# Source passage
* Begin *

MergedTimeSeries is the top-level unified time-series output structure.

func BuildMergedTimeSeriesDirect

func BuildMergedTimeSeriesDirect(
	active []AnalyzerData,
	commitMeta []CommitMeta,
	tickSizeHours float64,
) *MergedTimeSeries

BuildMergedTimeSeriesDirect builds a unified time-series from pre-extracted per-analyzer commit data. Callers collect AnalyzerData via CommitTimeSeriesProvider.ExtractCommitTimeSeries on each leaf analyzer.

type Metric

type Metric struct {
	Label string // Display label (e.g., "Total Functions").
	Value string // Pre-formatted value (e.g., "156").
}

Metric represents a key-value metric for display.

type MetricComputer

type MetricComputer[M any] func(Report) (M, error)

MetricComputer defines how raw report data is converted to typed metrics.

func SafeMetricComputer

func SafeMetricComputer[M any](compute MetricComputer[M], empty M) MetricComputer[M]

SafeMetricComputer wraps a MetricComputer to return the empty value when the report is empty, avoiding nil-pointer panics or meaningless computation in downstream metric logic. Non-empty reports are forwarded to compute.

type MultiAnalyzerTraverser

type MultiAnalyzerTraverser struct {
	// contains filtered or unexported fields
}

MultiAnalyzerTraverser manages multiple visitors for UAST traversal. Uses iterative depth-first traversal to avoid stack overflow on deep trees and eliminate function call overhead from recursion.

func NewMultiAnalyzerTraverser

func NewMultiAnalyzerTraverser() *MultiAnalyzerTraverser

NewMultiAnalyzerTraverser creates a new MultiAnalyzerTraverser.

func (*MultiAnalyzerTraverser) RegisterVisitor

func (t *MultiAnalyzerTraverser) RegisterVisitor(v NodeVisitor)

RegisterVisitor registers a visitor to be called during traversal.

func (*MultiAnalyzerTraverser) Traverse

func (t *MultiAnalyzerTraverser) Traverse(root *node.Node)

* End *

# Required work
(1) Answer these from the package documentation:
(a) What does SafeMetricComputer return when the report is empty?
(b) Which kind of traversal does MultiAnalyzerTraverser use?
(c) What sample display label does the Metric struct give for its Label field?
(2) Pick up the package documentation after the Traverse method signature and write the part that comes next.

# Material
* Begin *

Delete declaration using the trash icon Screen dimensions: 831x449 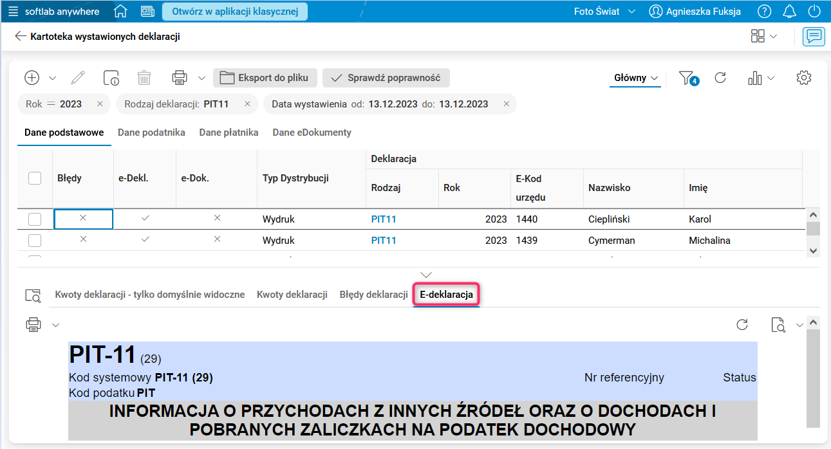[x=144, y=77]

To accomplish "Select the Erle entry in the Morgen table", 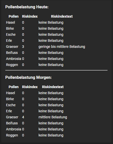I will click(9, 111).
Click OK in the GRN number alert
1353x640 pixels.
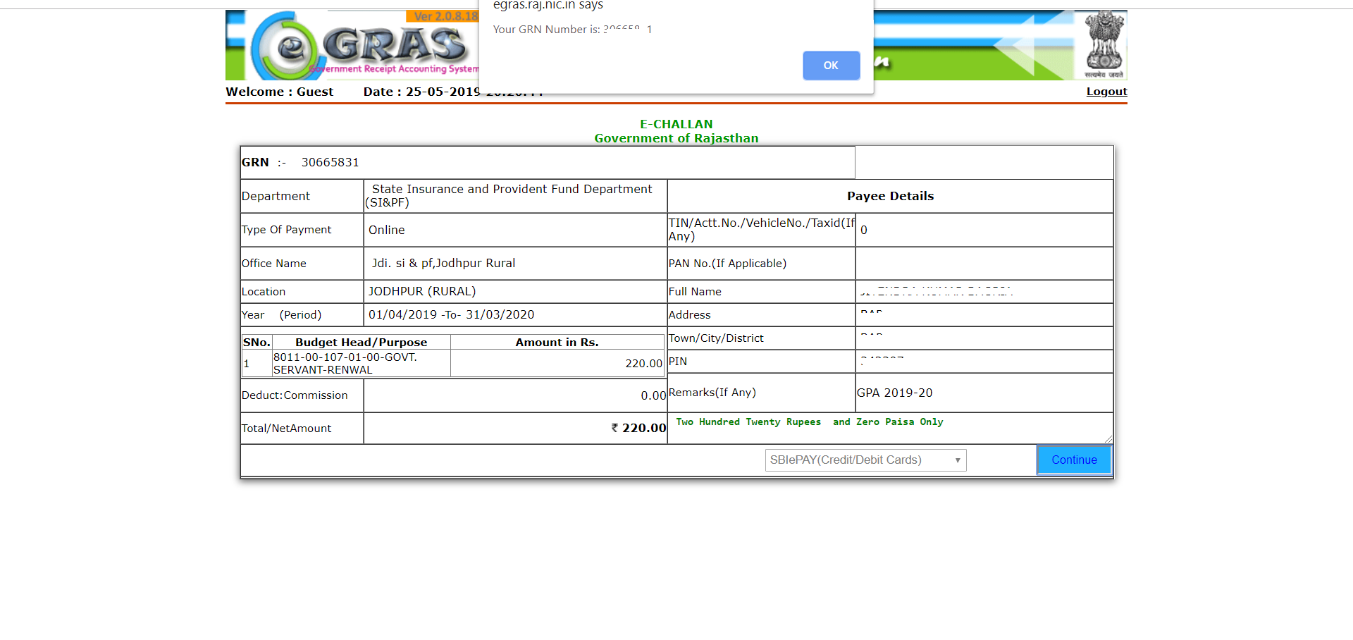pyautogui.click(x=831, y=66)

* End *

# The answers
(1)
(a) It returns the empty value.
(b) It uses iterative depth-first traversal.
(c) "Total Functions"

(2)
Traverse performs iterative pre/post-order traversal of the UAST tree. Each node receives OnEnter before its children and OnExit after all children have been fully traversed — matching the previous recursive semantics without risk of stack overflow.

type NDJSONLine

type NDJSONLine struct {
	Hash      string `json:"hash"`
	Tick      int    `json:"tick"`
	AuthorID  int    `json:"author_id"`
	Timestamp string `json:"timestamp"`
	Analyzer  string `json:"analyzer"`
	Data      any    `json:"data"`
}

NDJSONLine is the JSON structure for one NDJSON output line.

type NodeVisitor

type NodeVisitor interface {
	OnEnter(n *node.Node, depth int)
	OnExit(n *node.Node, depth int)
}

NodeVisitor defines the interface for UAST visitors.

type Parallelizable

type Parallelizable interface {
	// SequentialOnly returns true if this analyzer cannot be parallelized
	// (e.g. it tracks cumulative state across all commits).
	SequentialOnly() bool

	// CPUHeavy returns true if this analyzer's Consume() is CPU-intensive
	// (e.g. UAST processing) and benefits from W parallel workers.
	// Lightweight analyzers return false and run on the main goroutine
	// to avoid fork/merge overhead.
	CPUHeavy() bool

	// SnapshotPlumbing captures the current plumbing output state.
	// Called once per commit after core analyzers have run.
	// The returned value is opaque to the framework.
	SnapshotPlumbing() PlumbingSnapshot

	// ApplySnapshot restores plumbing state from a previously captured snapshot.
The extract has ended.